Wankostättn, 2023, Karin Berger

Film-Talk

Wankostättn

AT 2023

Age 16 plus
As oral history, film can record witness testimony, enabling the archiving, replication, and dissemination of spoken words. The principle of testimony, however, is inscribed far more deeply in film as a medium: the concrete moment when a person speaks is recorded – how they speak, the gestures and pitch accompanying their words, where they speak and how they involve the location.
 
Karin Berger's films about the Stojka family use all the options available in film, and this is what makes them so valuable. As Lovari (a group of Sintis and Romani), the family was persecuted under National Socialism. In his childhood, Karl Stojka survived the concentration camp Auschwitz-Birkenau.

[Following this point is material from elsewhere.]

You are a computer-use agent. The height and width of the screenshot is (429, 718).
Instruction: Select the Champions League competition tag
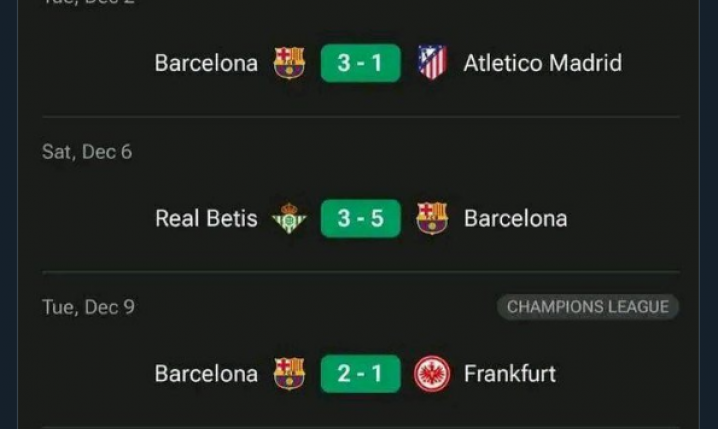588,307
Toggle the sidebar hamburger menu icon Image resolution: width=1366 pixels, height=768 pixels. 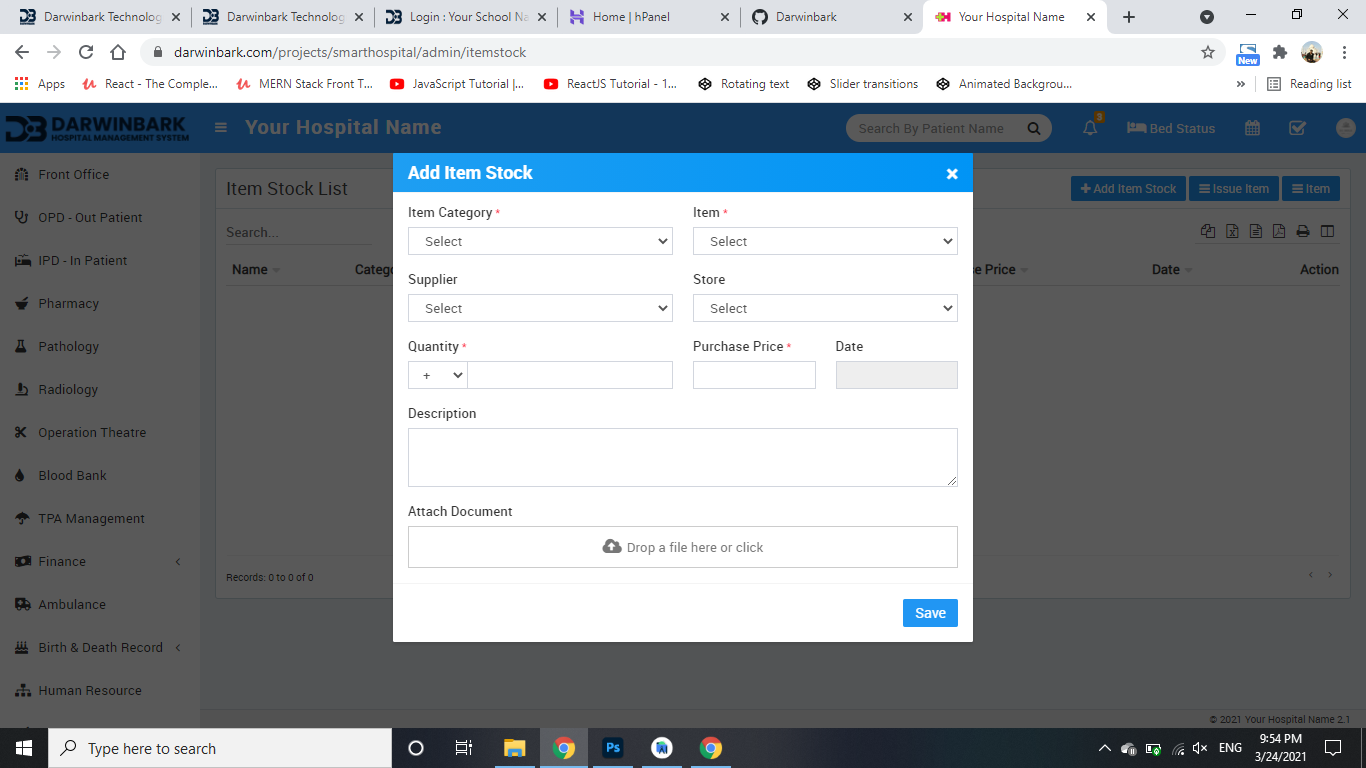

An interview Karin Berger did with him in 1997 has now been released under the title Wankostättn. In the film, Stojka walks down a street in Vienna's 10th district talking about the trailer park that was located there in the 1930s. The camera makes it clear that this location vanished long ago. Vanished violently, just like many of Stojka's relatives and friends, who were murdered in death marches, for instance, that Stojka experienced as well. "... a particular past that exists, today, not only in me, but in the survivors, the eyewitnesses from back then," as he puts it. This is a film concerned with preserving this story beyond Karl Stojka's death in 2003. (S.H.)

The screening (37 min) will be followed by a discussion with director Karin Berger.